What actually matters
So no-gi is better, right?
Not necessarily. Let’s pump the brakes.
When we look at this in real, practical terms, this means that for every 100 matches of each, 2 more no-gi matches end in submission than gi matches.
Looked at from that perspective, the difference is almost negligible. It means that in reality, you aren’t likely to see that difference play out in a meaningful way at any of your competitions.
Why do no-gi matches have a higher submission rate?
Who knows?
For starters, we simply know there’s a statistical relationship here, not the mechanism that affects the outcome. We’ve established correlation (these two things are happening at the same time), not causation (thing A causes Thing B to happen).
The chi square test shows that there is something about the different rulesets that is influencing the outcome, but not exactly what that thing is. There are likely a lot of factors at play, but without more data or a deeper study, it would be difficult to nail down a specific reason or reasons that the stats work out the way they do.
But just for fun, let’s speculate.
Possible Explanation #1: there are more legal submissions allowed at more levels of no-gi matches than gi matches.
While in gi there are more controls (sleeves, lapels, pants) and some additional choke options not available in no-gi (namely lapel chokes), aside from straight ankle locks, most attacks below the waist are illegal in BJJ competitions, or at least limited to higher ranks.
In no-gi, however, just about everything below the waist is legal: heel hooks, calf crushes, straight ankle locks, toe holds, knee bars, chuckleberry handshakes…I’m sure there’s more.
Is this the reason, though? Tough to say. There would need to be data from a decent sampling size that looked at the prevalence of different submissions used in competition.
Possible Explanation #2: there are significantly more no-gi matches than gi matches.
That there are over 1.6 times as many no-gi matches (40,224) as there are gi matches (24,876) in this data set…that’s a significant difference. That could also explain why there are more submission endings; there are simply way more matches, and therefore way more opportunities for a match to end in a submission.
I tested this by looking at a random selection of no-gi matches, but matched the gi number. The submission rate actually went up to 50.69%. So this might mean that more matches actually reduces the number of submission endings.
But! When I looked at the NAGA and Grappling Industries matches from January and February of 2026, the numbers flipped: gi (3,084 matches) had a 53.44% submission finish rate, and no-gi (3,056 matches) had a 49.90% rate.
Weird.
At this point, I’m going to tentatively say that the number of matches doesn’t have influence over the results. It has to be something else with the rule set.
What this means for training for BJJ competition
In all honesty…probably not much. This is a case of the difference meaning so little in a meaningful way that you shouldn’t fundamentally alter your training.

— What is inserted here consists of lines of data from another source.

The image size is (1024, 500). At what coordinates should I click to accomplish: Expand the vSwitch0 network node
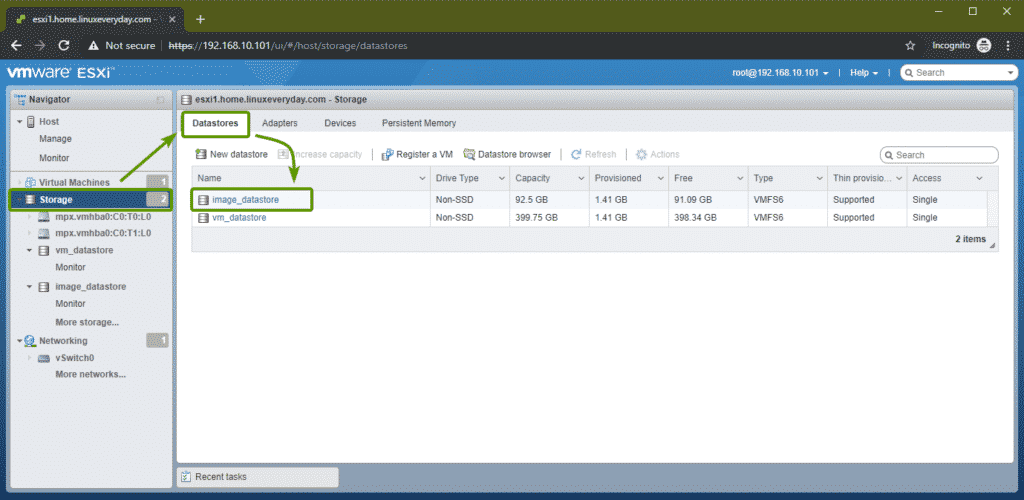coord(30,358)
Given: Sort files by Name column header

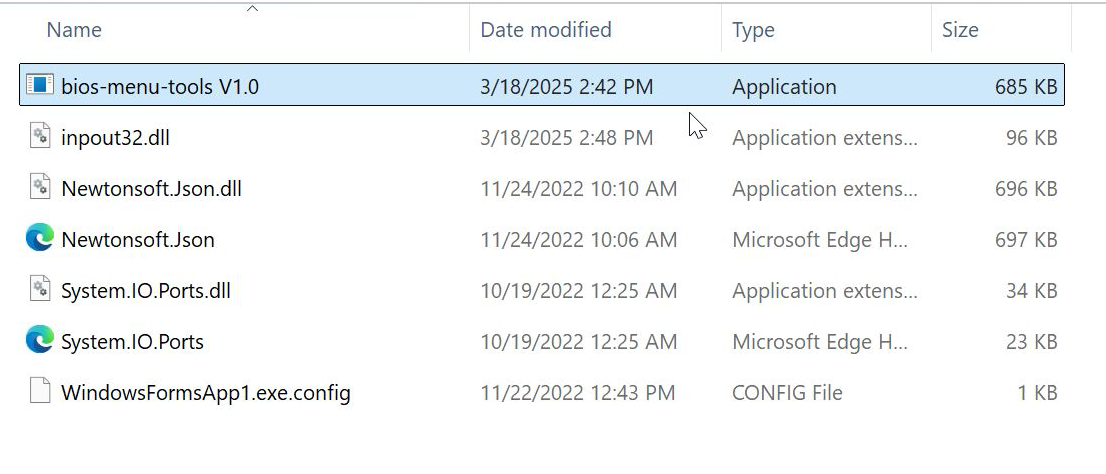Looking at the screenshot, I should click(74, 30).
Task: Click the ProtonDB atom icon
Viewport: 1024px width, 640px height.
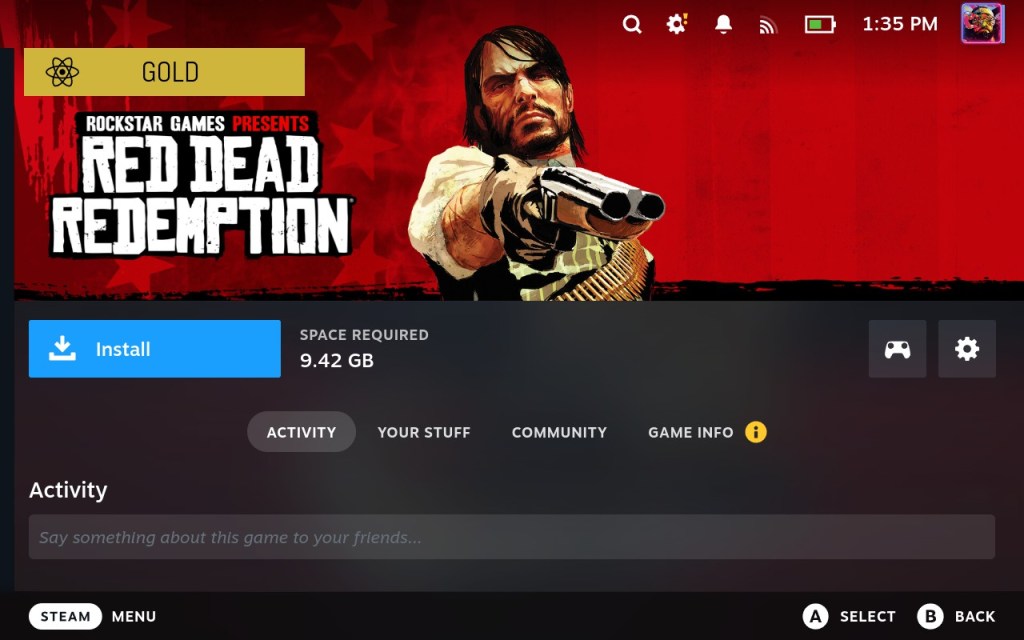Action: point(62,72)
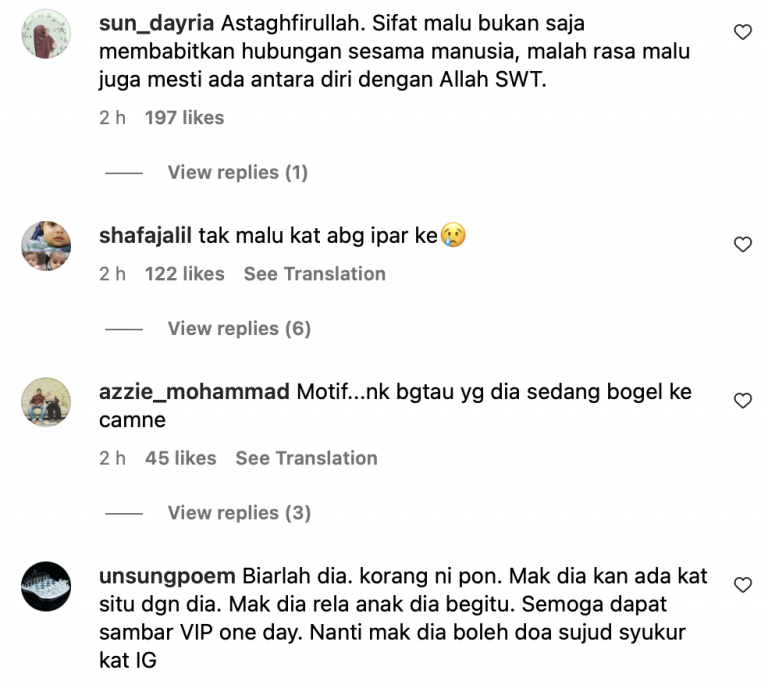768x688 pixels.
Task: Like shafajalil's comment with heart icon
Action: (x=743, y=244)
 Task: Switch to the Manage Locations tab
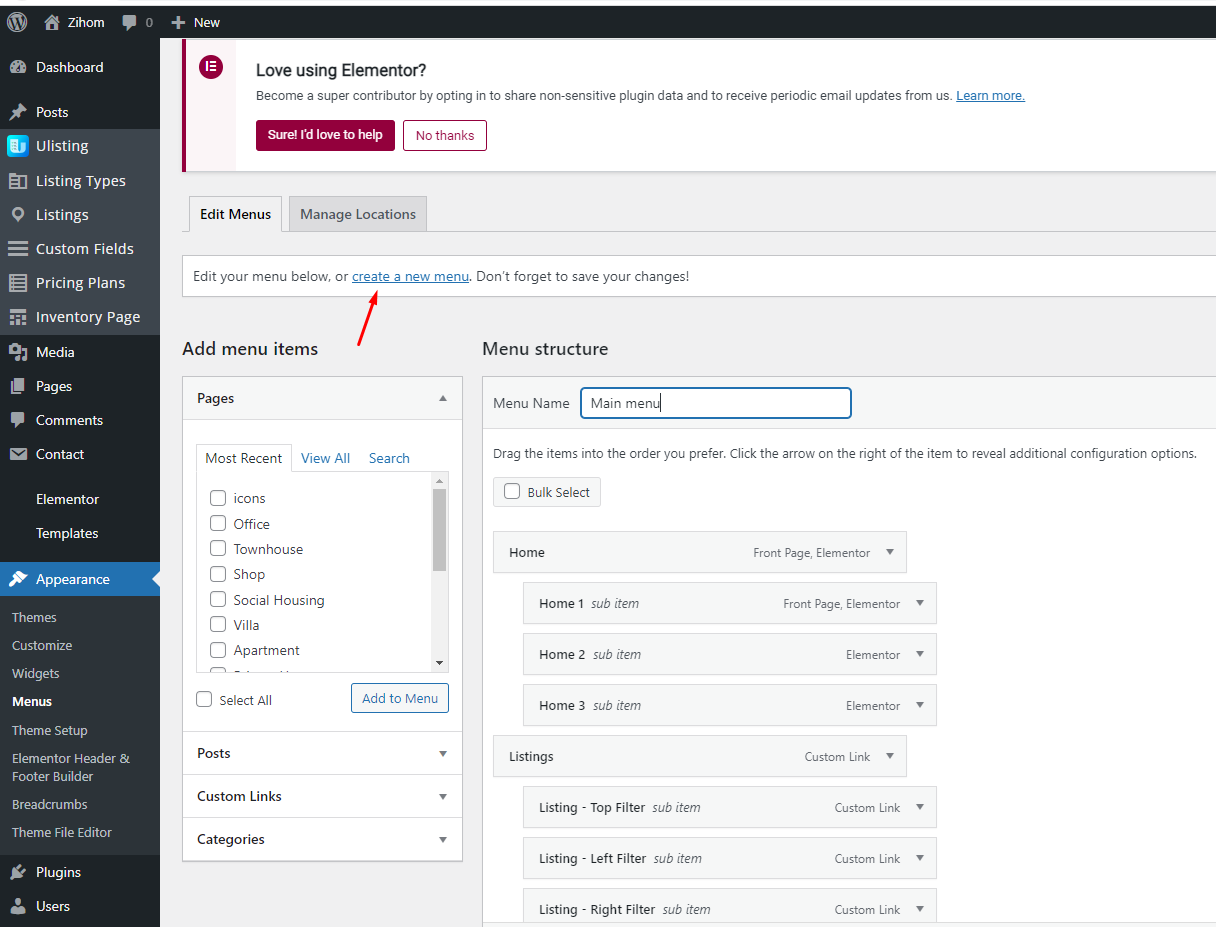(357, 214)
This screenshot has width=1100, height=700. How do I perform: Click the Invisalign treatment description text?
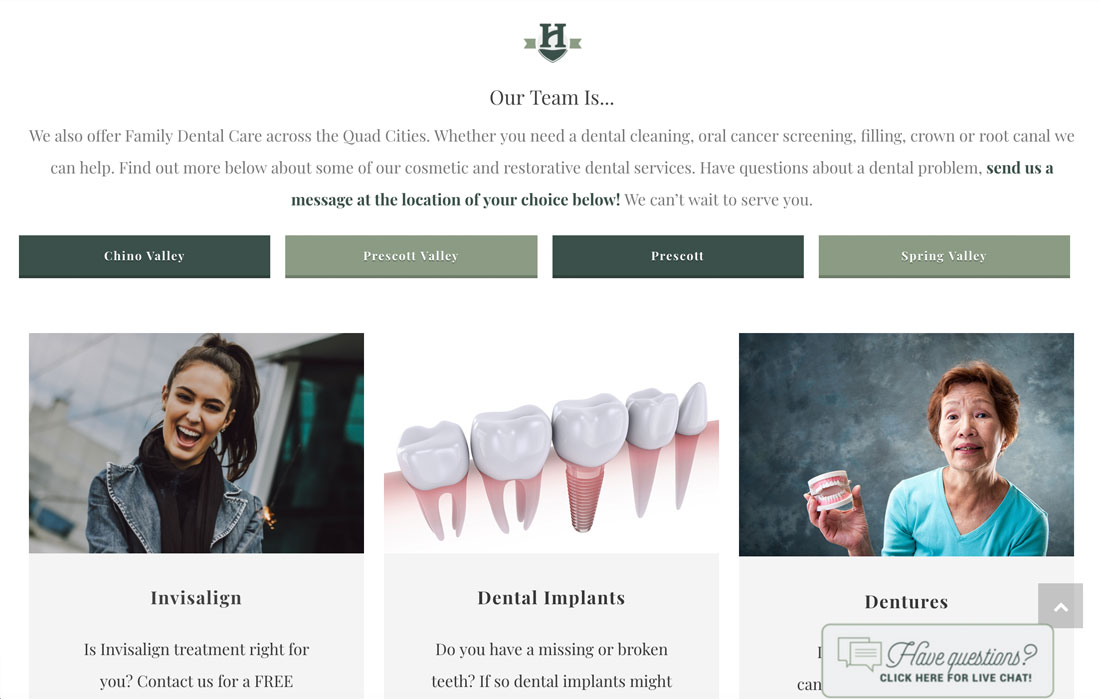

If there were a much larger gap (say, a 10-15% difference), then I might say there would be reason to look at how you prepare for a competition. If gi were, hypothetically, ending in submission 40% of the time, that might tell me that either a) submission offense in that division isn’t great, or b) submission defense is better than average. I might tell the competitors I’m coaching that we need to focus more on scoring points in gi.
If, on the other hand, no-gi matches got submissions 60% of the time, that might tell me that there are a lot of submission hunters in no-gi, and I’d say that we really need to work on submission defense.
But in this case, with not only a very, very small practical difference between gi and no-gi submission rates, and with those rates sitting right in the middle of the pack (you essentially have a 50/50 chance of a match ending in a submission), it’s tough to prescribe a change in tactics.
And remember, this is just an average. We can never discount the value of individual performance, strengths, weaknesses, experience, talent, and so on. If you are a submission artist, nailing armbars from everywhere, then keep playing your game. If you tend to lose position every time you go for a submission, then focus on your point scoring game. (Or, I don’t know, get better at not losing position.)